Passage to read:
# Diamond Edge or Razor Edge



## corpralbarn (Jan 21, 2009)

Who here has a Diamond Edge or Razor Edge. I do and I love it!


----------



## Blood (Dec 29, 2009)

Razor Edge.
^^^^^^^
bad. ass.:shade:


----------



## LittleBucker (Dec 22, 2008)

razer edge......................................................................the bom


----------



## hunter14 (Oct 14, 2009)

I did, but sold it


----------



## corpralbarn (Jan 21, 2009)

They are probably the best youth bow on the market.


----------



## Sighting In (Feb 5, 2009)

corpralbarn said:


> They are probably the best youth bow on the market.


Agreed. I don't nor ever had one, but I do know a ton of kids who do/did. It really is great for youth and newbies. That's what we recommend to EVERYBODY at the shop who is new or young.


----------



## corpralbarn (Jan 21, 2009)

Sighting In said:


> Agreed. I don't nor ever had one, but I do know a ton of kids who do/did. It really is great for youth and newbies. That's what we recommend to EVERYBODY at the shop who is new or young.


Ive heard of Adults with them.


----------



## hunter14 (Oct 14, 2009)

It is a great bow, but I had it for a year and just wanted something bigger.


----------



## heiple (Jan 25, 2007)

My whole family has them .Me and my mom have Edges.My dad has Black Ice. My brother has one too but I cant remember wat it is.


----------



## champman96 (Feb 12, 2010)

*good bow*

I shot a diamond edge for three years and won about 13 3d shoots theni sold it and bought a pse bow madness xs its a bit faster and not as much hand shock . but razer edge is a nice shooting bow:teeth


----------



## LittleBucker (Dec 22, 2008)

Records:
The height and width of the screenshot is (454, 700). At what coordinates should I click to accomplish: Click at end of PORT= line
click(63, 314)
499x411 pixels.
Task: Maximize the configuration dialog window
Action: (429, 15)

Work to complete:
- A) Print the part of the Diamond Edge bow thread that begins with the words containing "## heiple (Jan" and ends with "remember wat it is.".
- B) Carry on the Diamond Edge bow thread from the point where it stops.
The material has nothing to do with the Diamond Edge bow thread.

Answers to the exercises:
- A)
## heiple (Jan 25, 2007)

My whole family has them .Me and my mom have Edges.My dad has Black Ice. My brother has one too but I cant remember wat it is.

- B)
corpralbarn said:


> Ive heard of Adults with them.


I know.It fits everybody


----------



## corpralbarn (Jan 21, 2009)

LittleBucker said:


> I know.It fits everybody


There probably he #1 selling diamond bow and the #1 youth bow.


----------



## Bucksnort 33 (Mar 8, 2010)

I have a Razor Edge and love it :angel:


----------



## heiple (Jan 25, 2007)

my brother has a Justice.Just remembered now.


----------



## ILuvThemMangos (Feb 28, 2010)

corpralbarn said:


> Who here has a Diamond Edge or Razor Edge. I do and I love it!


One question which 1 there are 2 bows. I have a Diamond Edge it works great really nice bow:thumbs_up


----------



## misch68 (Feb 13, 2010)

*Still trying*

Got my little buck slayer one for Christmas. Still trying to get the 30lb'r drawn though. Getting close- by this summer should be shooting along side him with my Admiral. Looks like a great bow am hearing lots of good things about it!!!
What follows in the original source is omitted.